La notte è il momento in cui i rumori e i colori del giorno s’acquietano, sprofondando insieme al sole dietro all’orizzonte.
La notte, è il momento in cui i pensieri scoppiano e dilagano nel cervello, perché i fragori e le luci del giorno, che hanno il compito di frenarli, tacciono all’improvviso; e il silenzio vellutato del buio diviene complice dell’evasione.

È per questo motivo che la notte, il più delle volte, è il momento in cui la verità ci sbava fuori dalle labbra.
È per questo motivo che, il più delle volte, ci rendiamo conto di quale sia, la verità.

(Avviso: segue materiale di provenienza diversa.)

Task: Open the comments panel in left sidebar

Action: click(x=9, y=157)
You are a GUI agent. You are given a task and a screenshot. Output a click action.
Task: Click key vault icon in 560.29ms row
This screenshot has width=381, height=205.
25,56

Perché quando i treni smettono di correre, quando il sole non illumina il volto di quella persona, quando i negozi sono chiusi e le strade sono deserte, non possiamo più guardare qualcos’altro e distoglierci da ciò che succede nella nostra testa.
La notte è il momento in cui siamo soli con noi stessi.
In cui né l’udito, né la vista, né l’olfatto, né il gusto né il tatto hanno qualcosa di cui occuparsi. Tutto ciò che rimane siamo noi, e non c’è modo di sfuggire a questo.

Tale era il motivo per il quale Rukia Kuchiki, quella notte, si rotolava nel ripiano dell’armadio incapace di trovar pace.
Al riparo dagli Hollow, lontana dalla confusione dell’ambiente scolastico, con Kon che dormiva placidamente sullo scaffale sopra la sua testa, i cinque sensi del suo gigai si accanivano sulla sua esile persona, senza alcuna intenzione di lasciarle prender fiato.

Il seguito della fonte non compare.